Companies are facing bigger risks today than ever before and some are on the verge of default, not because of market pressures but because of force majeure circumstances, Insolvency and Bankruptcy Board of India chairman M S Sahoo said on Thursday.
Finance Minister Nirmala Sitharaman had, in light of the Covid-19 pandemic, suspended initiation of corporate insolvency resolution processes for six months starting March 24 to stop several companies from being forced into insolvency. Many of these enterprises were on the verge of defaulting due to the invocation of force majeure. The exemption is up for review.
Addressing an Assocham seminar on India Corporate Governance Stewardship, Sahoo said that Insolvency and Bankruptcy Code had taken corporate governance to new heights in the country by providing a new lifeline to rescue a company when it was in deep distress.

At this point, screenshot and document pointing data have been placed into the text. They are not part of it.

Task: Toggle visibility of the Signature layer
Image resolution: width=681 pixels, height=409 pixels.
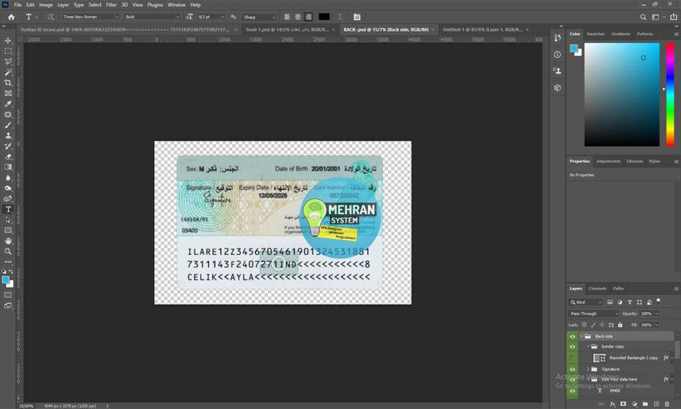Action: pyautogui.click(x=571, y=368)
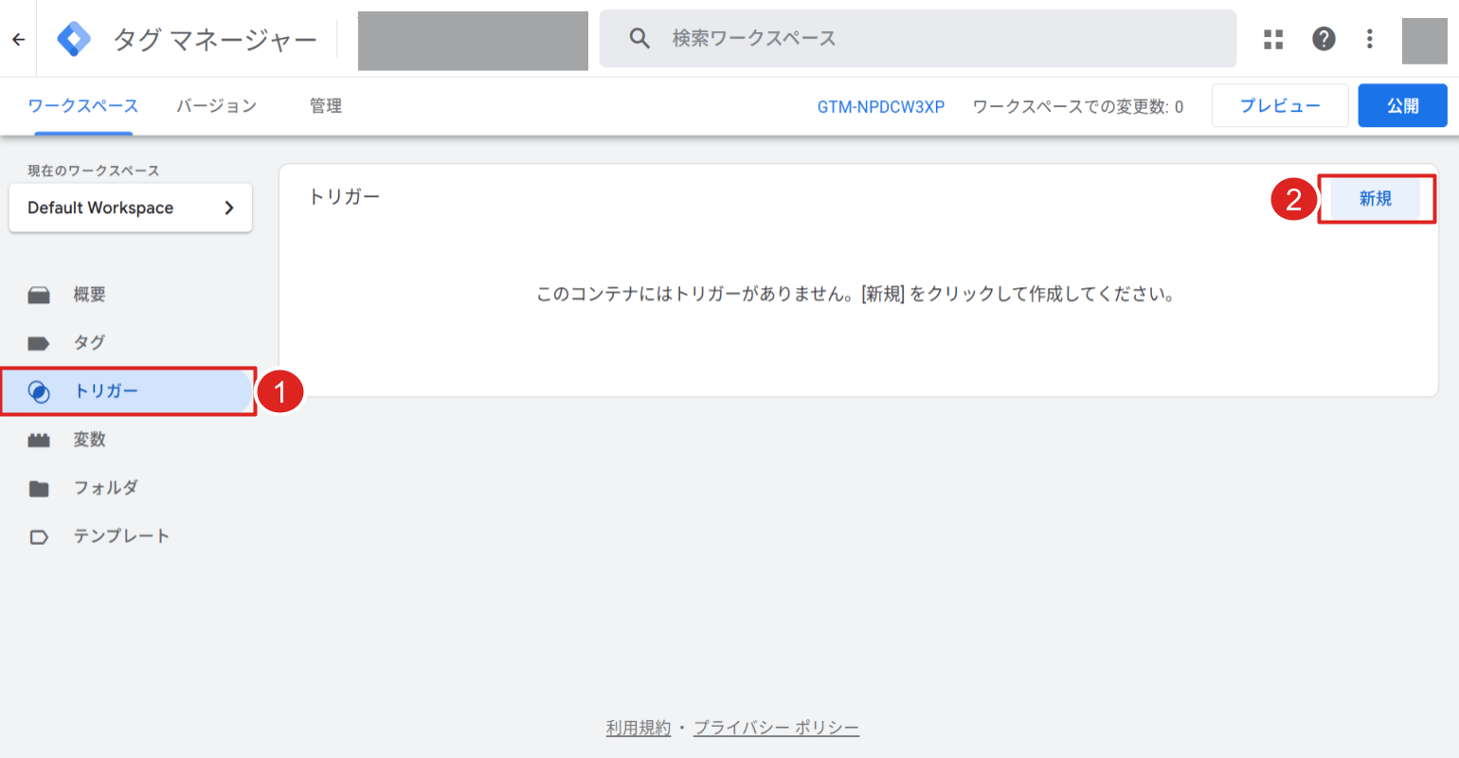1459x758 pixels.
Task: Switch to the バージョン tab
Action: coord(216,105)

He said that the average life of S&P 500 companies has reportedly reduced from 90 to 18 years over the last century and that a company’s life today is shorter than a human’s.
Quoting a 2015 research, Sahoo said that the average life of a publicly traded company, taking into account acquisitions, mergers and bankruptcy is about 10 years.
“Because companies are modern means of producing goods and services and that they provide employment for posterity, it is important to save their lives.”
Also addressing the conference Anurag Thakur, minister of state for corporate affairs said that how companies handle the pandemic will determine how customers and employees treat them as a brand.